Latest crime figures for last October to December showed burglary and vehicle crime had doubled compared to the same period in 2016.
The overall rise equated to an extra 510 crimes reported to police.
The figures were discussed by Hartlepool Borough Council’s Audit and Governance Committee.
Councillor Ray Martin-Wells, chair of the committee, said: “We are disappointed with the increases.
“I don’t think we can lay the finger of blame in any one direction.”
He said it was reassuring that hate crimes had fallen in Hartlepool when other areas were seeing increases.
There were 31 incidents in October to December 2016 compared to 25 for the last three months of 2017.
But Coun Martin-Wells said it was worrying there had been an increase in robberies against individuals from 13 to 20.
Rachel Parker, the council’s community safety team leader, said many were committed between known associates.
She added around half of the burglaries reported were for sheds, garages or outbuildings rather than homes being left insecure, suggesting crime prevention messages were getting through to people.
And she said approximately two thirds of vehicle crimes were thefts from vehicles.
Victoria ward councillor Lesley Hamilton, who works in the court system in County Durham, said many police officers spent too much time waiting to give evidence.
“There’s a lot of police sitting around in court when they could be doing policing on the street,” she said.
Coun Hamilton added: “That for me is a waste of time, effort and money to the taxpayer and everybody affected by that.
“Police don’t want to be in court rooms all day. They want to be doing their job.”

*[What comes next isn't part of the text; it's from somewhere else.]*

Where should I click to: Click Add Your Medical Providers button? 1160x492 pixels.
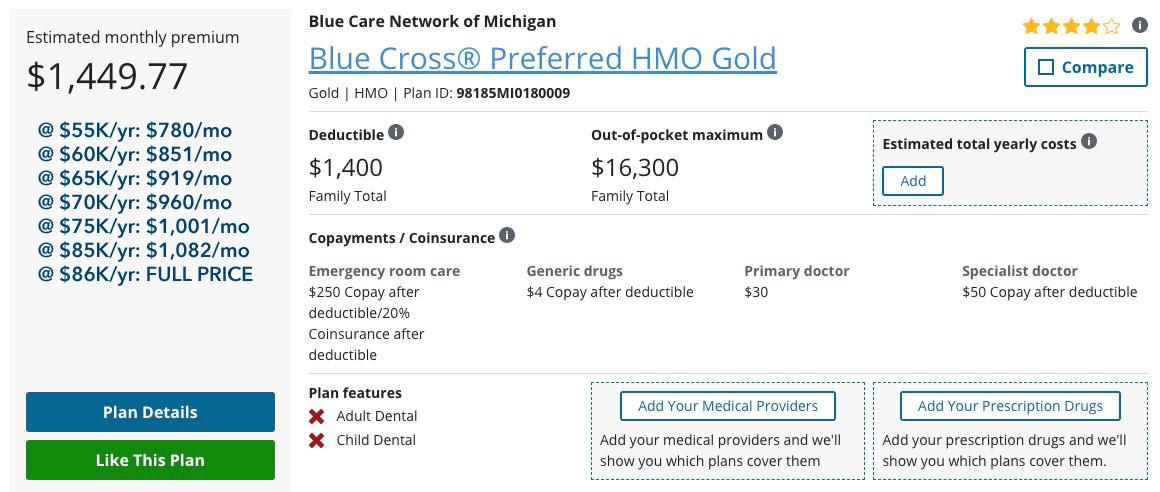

Coun Martin-Wells said that was something they would have to take up with the judiciary.
De Bruce ward councillor Brenda Harrison said more should be done around educating young people.
She said: “I feel over the years whatever has been put into schools has been watered down.”
The committee reiterated the need to promote crime prevention messages to the public to help people protect themselves.
Coun Martin-Wells said: “It’s so easy just to check you have locked that shed up. An open shed is an open invitation.”
Deliberate fires were down by 27% at 99 incidents compared to 135 previously.
Anti-social behaviour remained static at around 1,600 incidents.